Task brief >>
Reproduce verbatim the passage of the article on Libya's cash crisis between "Libya’s financial crisis" and "of Libya’s workforce.", inclusive.

Published by: Al-Monitor on Wednesday

Libya’s financial crisis has forced many citizens to rely on payment cards amid the collapse of the financial system, following over a decade of instability and war. According to Al-Monitor, cash withdrawals have become an arduous process, with long queues of hundreds of people waiting outside heavily guarded banks. Often, cash reserves run out early due to severe liquidity shortages.

Lack of Trust in the Banking System

The report highlights that mistrust in the financial system has led Libyans to hoard cash rather than depositing it into banks. Currently, banks limit withdrawals to 1,000 Libyan dinars (approximately $206) per transaction. This mistrust exacerbates delays in the payment of salaries to government employees, who make up the majority of Libya’s workforce.

Transition to Digital Payments

In cities like Misrata, a significant coastal and commercial hub, the population of 400,000 is increasingly turning to bank cards. However, this shift is not without hurdles. The scarcity of ATMs and the lack of card payment acceptance among vendors pose challenges to a cashless economy.

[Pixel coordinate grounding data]
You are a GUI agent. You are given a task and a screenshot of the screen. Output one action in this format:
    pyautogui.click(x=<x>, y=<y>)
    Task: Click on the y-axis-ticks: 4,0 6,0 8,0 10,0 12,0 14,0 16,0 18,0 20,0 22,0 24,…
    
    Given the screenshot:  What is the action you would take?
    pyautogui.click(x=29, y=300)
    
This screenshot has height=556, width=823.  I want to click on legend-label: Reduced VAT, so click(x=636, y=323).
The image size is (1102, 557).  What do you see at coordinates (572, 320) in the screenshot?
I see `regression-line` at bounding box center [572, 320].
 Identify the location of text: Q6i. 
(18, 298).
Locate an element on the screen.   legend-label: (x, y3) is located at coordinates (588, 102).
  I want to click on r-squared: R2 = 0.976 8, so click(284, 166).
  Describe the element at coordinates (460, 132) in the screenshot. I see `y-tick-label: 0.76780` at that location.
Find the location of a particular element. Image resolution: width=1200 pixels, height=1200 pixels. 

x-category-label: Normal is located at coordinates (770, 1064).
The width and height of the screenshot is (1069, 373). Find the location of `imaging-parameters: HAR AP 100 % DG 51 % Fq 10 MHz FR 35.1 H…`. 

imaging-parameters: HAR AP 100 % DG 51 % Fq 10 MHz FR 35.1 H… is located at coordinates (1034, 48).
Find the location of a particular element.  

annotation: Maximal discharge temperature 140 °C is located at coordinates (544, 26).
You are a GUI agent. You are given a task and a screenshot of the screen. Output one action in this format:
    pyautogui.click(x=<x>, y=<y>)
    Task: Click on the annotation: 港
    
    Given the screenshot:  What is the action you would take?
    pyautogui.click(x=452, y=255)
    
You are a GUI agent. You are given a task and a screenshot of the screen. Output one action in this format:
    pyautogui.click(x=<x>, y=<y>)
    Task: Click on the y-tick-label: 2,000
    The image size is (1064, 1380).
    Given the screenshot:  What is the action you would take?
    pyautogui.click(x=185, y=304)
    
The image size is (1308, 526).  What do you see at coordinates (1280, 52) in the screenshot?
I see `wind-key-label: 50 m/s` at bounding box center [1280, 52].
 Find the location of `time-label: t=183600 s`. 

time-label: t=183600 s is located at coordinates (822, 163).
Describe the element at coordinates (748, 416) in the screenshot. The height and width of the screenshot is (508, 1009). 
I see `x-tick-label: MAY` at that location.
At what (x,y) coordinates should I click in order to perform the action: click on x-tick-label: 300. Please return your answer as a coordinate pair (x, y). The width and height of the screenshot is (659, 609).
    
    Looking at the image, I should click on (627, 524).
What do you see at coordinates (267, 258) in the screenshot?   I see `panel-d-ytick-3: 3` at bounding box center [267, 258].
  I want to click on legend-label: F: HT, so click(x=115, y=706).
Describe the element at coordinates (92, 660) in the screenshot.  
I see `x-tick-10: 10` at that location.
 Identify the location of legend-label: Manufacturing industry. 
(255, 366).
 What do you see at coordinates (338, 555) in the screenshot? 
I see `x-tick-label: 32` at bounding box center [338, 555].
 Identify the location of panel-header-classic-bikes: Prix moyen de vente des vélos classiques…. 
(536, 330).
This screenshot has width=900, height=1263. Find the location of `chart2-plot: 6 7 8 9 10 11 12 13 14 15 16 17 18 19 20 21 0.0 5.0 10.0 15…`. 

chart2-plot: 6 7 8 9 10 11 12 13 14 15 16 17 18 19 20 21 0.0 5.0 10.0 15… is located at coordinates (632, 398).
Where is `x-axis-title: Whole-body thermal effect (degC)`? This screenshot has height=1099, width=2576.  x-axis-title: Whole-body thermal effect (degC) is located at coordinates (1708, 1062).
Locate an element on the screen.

Your solution >>
Libya’s financial crisis has forced many citizens to rely on payment cards amid the collapse of the financial system, following over a decade of instability and war. According to Al-Monitor, cash withdrawals have become an arduous process, with long queues of hundreds of people waiting outside heavily guarded banks. Often, cash reserves run out early due to severe liquidity shortages.

Lack of Trust in the Banking System

The report highlights that mistrust in the financial system has led Libyans to hoard cash rather than depositing it into banks. Currently, banks limit withdrawals to 1,000 Libyan dinars (approximately $206) per transaction. This mistrust exacerbates delays in the payment of salaries to government employees, who make up the majority of Libya’s workforce.